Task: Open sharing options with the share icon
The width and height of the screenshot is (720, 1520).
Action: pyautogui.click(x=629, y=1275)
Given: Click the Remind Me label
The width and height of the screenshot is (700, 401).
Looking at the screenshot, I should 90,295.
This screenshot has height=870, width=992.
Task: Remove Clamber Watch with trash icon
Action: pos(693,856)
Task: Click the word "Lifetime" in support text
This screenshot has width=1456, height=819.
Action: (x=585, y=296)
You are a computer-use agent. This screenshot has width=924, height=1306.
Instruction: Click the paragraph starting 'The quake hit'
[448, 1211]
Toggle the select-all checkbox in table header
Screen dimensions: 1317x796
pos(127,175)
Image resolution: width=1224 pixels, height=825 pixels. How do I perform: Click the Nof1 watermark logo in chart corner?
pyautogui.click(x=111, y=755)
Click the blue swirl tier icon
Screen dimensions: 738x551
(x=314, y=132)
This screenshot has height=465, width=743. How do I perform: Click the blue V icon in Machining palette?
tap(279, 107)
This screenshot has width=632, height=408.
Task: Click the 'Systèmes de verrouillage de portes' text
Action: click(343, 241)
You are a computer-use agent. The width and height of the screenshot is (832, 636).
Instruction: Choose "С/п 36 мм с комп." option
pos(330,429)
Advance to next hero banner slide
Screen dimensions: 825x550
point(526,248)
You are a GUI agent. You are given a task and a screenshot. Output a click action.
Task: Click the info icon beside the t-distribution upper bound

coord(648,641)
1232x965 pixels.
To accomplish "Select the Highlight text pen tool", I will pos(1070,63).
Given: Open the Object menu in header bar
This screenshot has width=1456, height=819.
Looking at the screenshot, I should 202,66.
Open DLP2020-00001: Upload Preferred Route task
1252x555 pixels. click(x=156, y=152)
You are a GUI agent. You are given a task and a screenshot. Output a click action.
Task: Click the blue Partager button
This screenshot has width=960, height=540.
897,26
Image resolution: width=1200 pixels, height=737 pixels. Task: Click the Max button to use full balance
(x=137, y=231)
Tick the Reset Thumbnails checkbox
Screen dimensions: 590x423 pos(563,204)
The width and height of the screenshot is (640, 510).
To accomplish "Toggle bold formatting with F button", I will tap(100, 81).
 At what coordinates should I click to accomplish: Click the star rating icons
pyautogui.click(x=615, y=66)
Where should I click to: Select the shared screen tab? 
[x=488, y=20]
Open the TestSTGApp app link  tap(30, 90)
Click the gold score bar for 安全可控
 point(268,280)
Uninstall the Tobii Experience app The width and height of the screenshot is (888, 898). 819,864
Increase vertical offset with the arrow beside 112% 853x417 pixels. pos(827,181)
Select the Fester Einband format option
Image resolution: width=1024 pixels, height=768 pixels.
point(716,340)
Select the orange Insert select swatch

[What needs to be done]: Exactly as written, give the line containing "Increase vertical offset" and all remaining lines of the records.

[Your solution]:
Increase vertical offset with the arrow beside 112% 853x417 pixels. pos(827,181)
Select the Fester Einband format option
Image resolution: width=1024 pixels, height=768 pixels.
point(716,340)
Select the orange Insert select swatch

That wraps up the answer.